(Beginning of Exercise input)

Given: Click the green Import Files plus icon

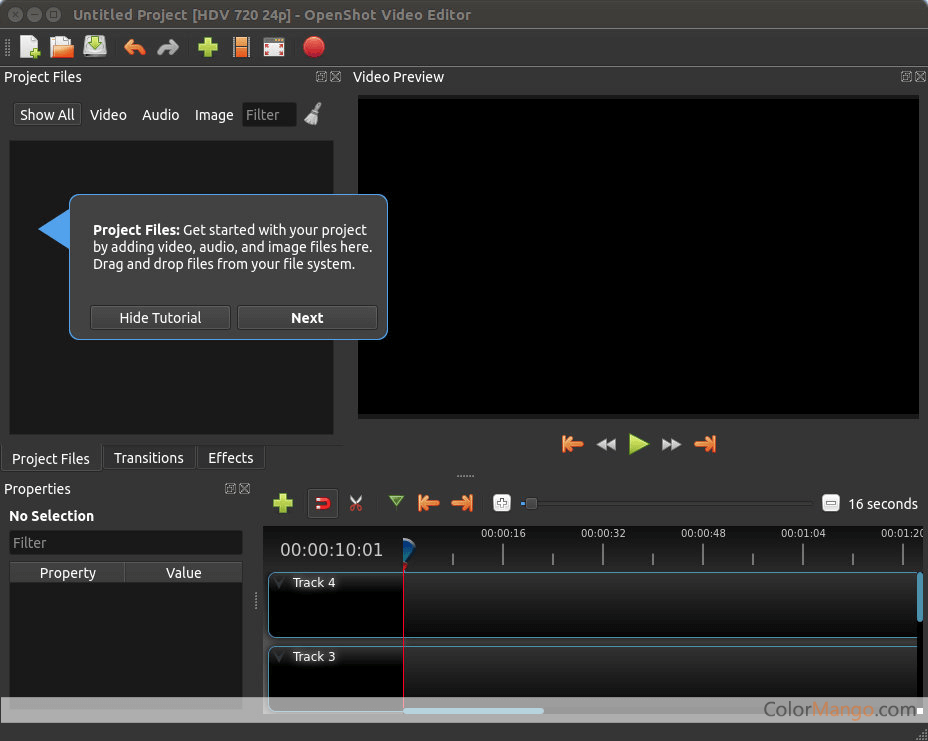Looking at the screenshot, I should (208, 47).
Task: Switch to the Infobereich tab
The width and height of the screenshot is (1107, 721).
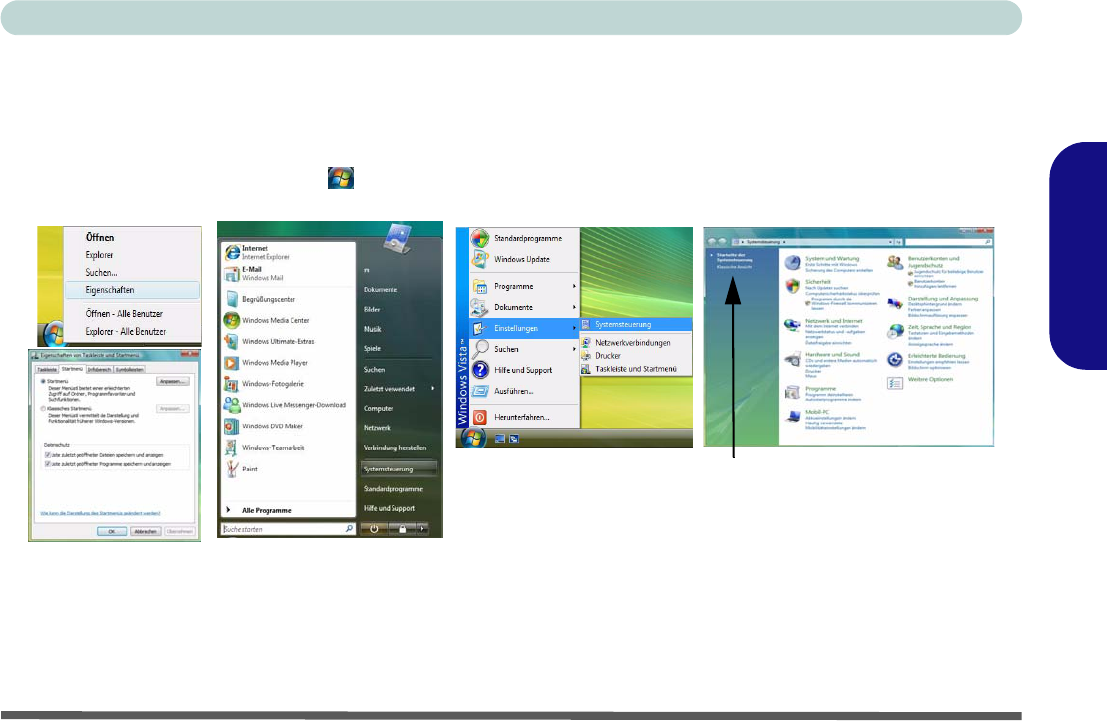Action: (x=99, y=369)
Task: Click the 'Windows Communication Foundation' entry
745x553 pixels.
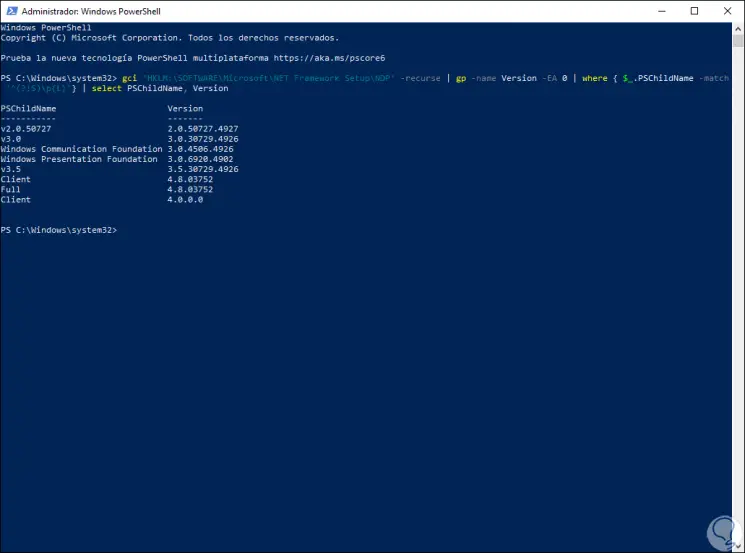Action: tap(79, 149)
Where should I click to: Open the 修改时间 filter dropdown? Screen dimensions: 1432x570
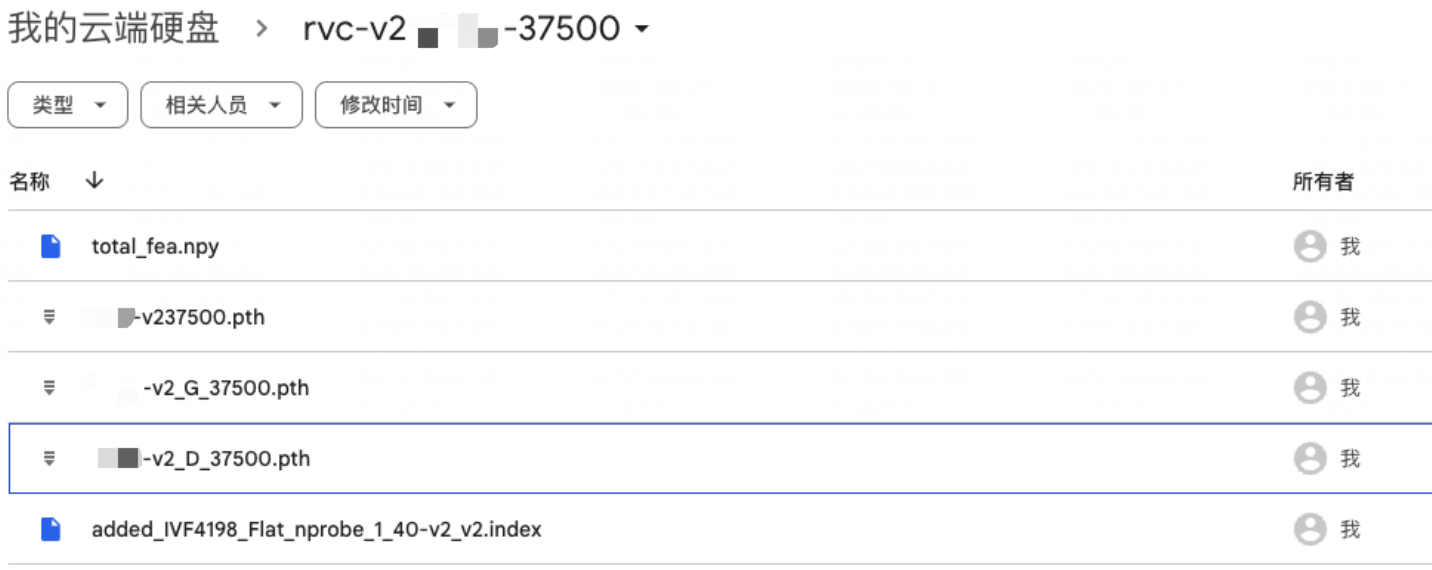click(396, 105)
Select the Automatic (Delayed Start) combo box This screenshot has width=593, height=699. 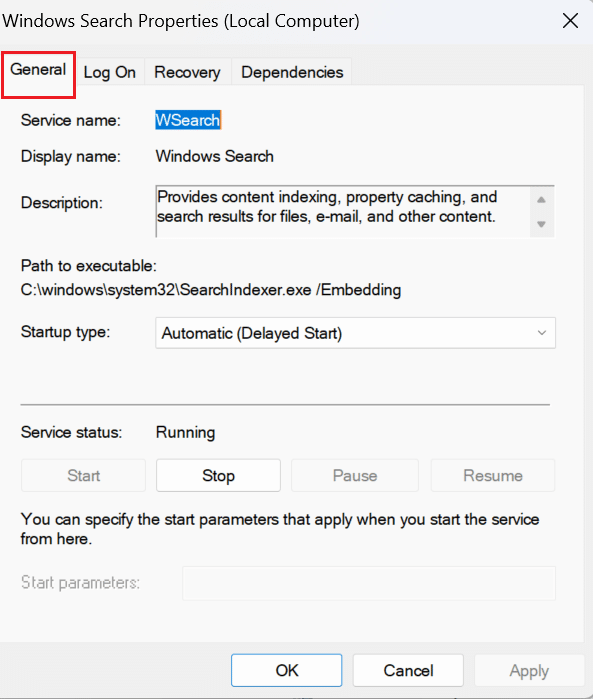[x=355, y=333]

(End of Exercise input)

What to do: Within these records, how many lines include the word "Task"? The reply should be that number alone.

Answer section: 2